Stored dataset items >>
<<<<

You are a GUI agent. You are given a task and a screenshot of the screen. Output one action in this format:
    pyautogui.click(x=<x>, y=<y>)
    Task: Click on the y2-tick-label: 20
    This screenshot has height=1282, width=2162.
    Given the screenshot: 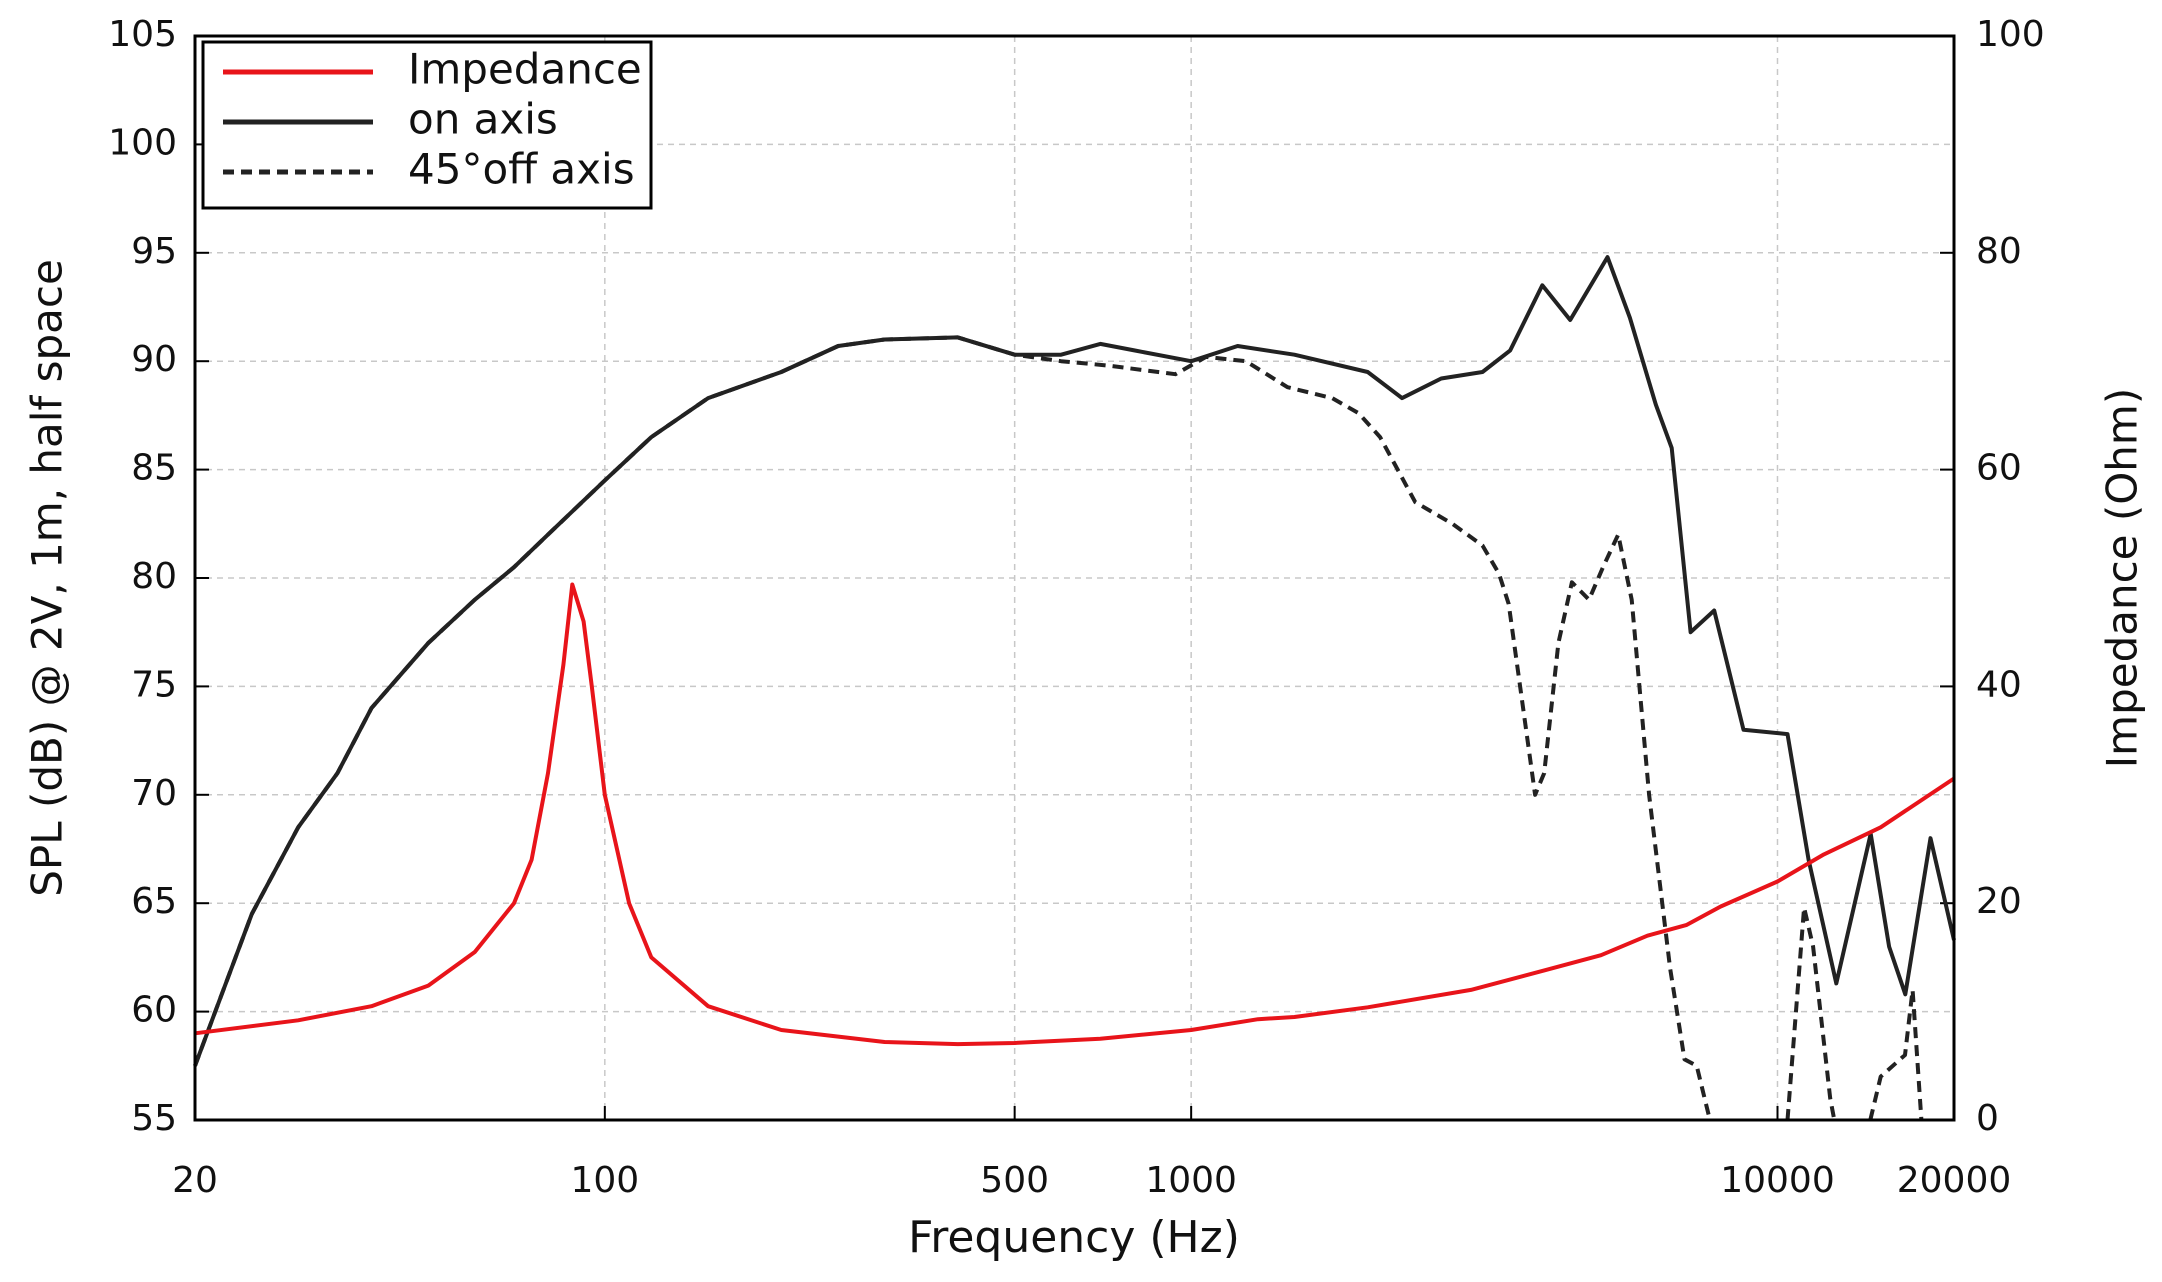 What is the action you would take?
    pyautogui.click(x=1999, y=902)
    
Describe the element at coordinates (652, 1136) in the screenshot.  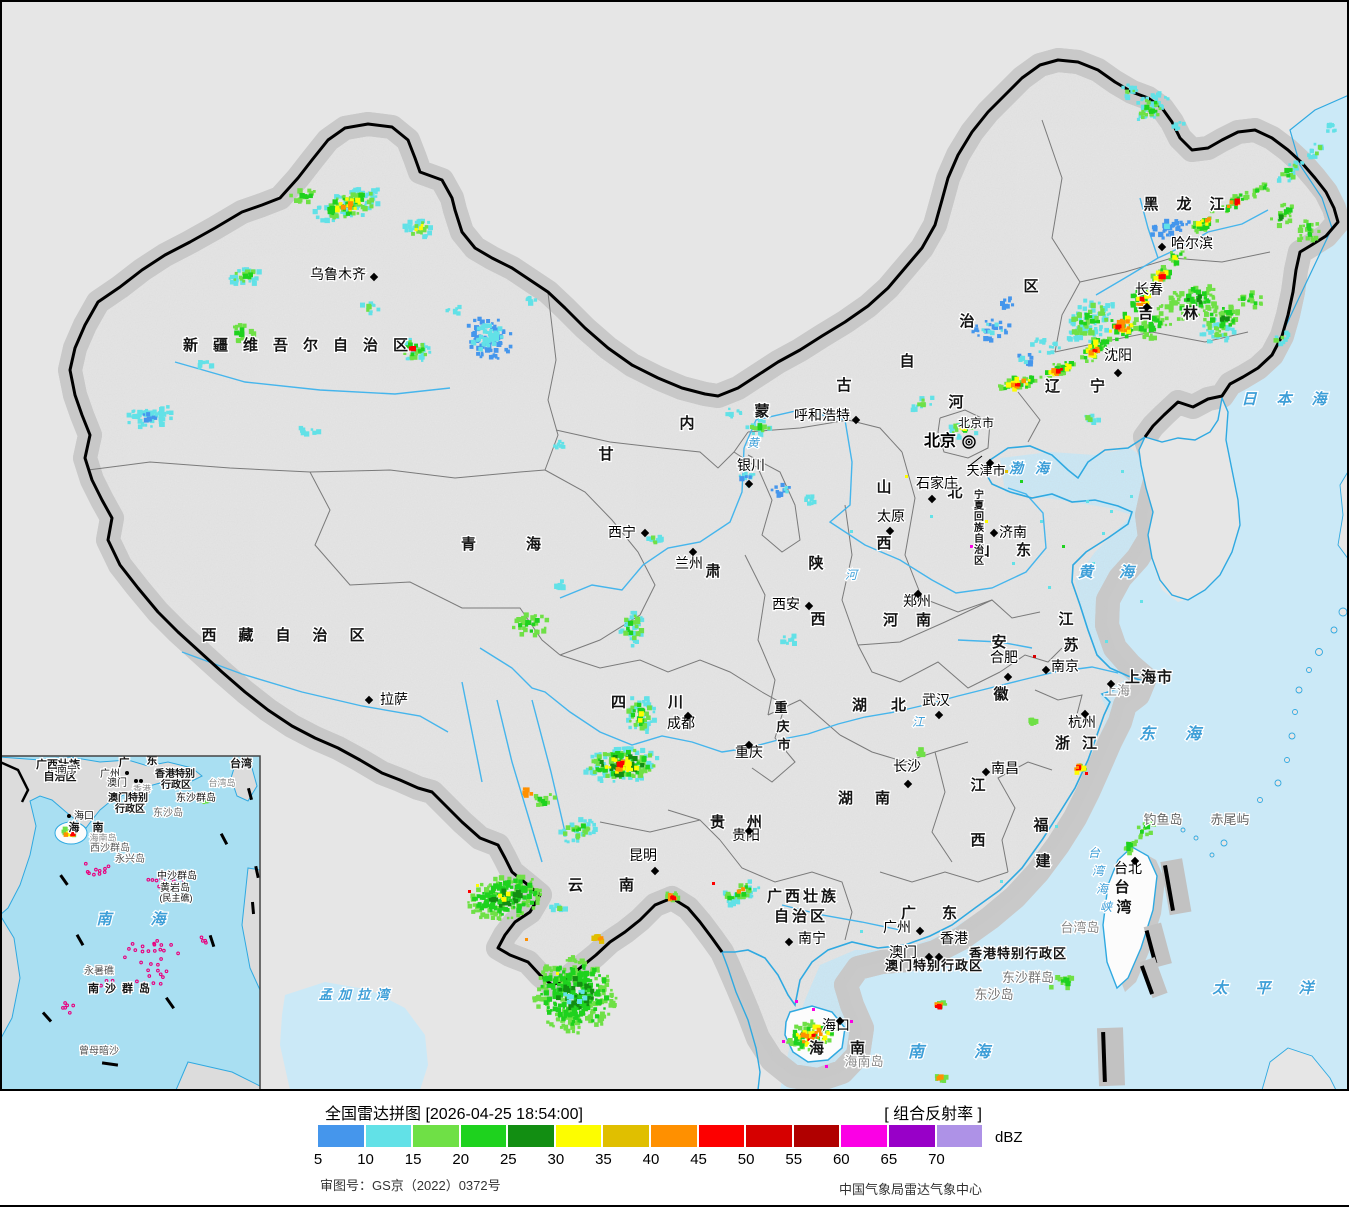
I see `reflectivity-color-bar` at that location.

>>>>

Work to be completed >> Output the listing above as a numbered list, beginning at the line that contains "Describe the element" and continuing through the end of the listing, with blank lines omitted. Leave the pictures out.

Response area >>
1. Describe the element at coordinates (652, 1136) in the screenshot.  
2. I see `reflectivity-color-bar` at that location.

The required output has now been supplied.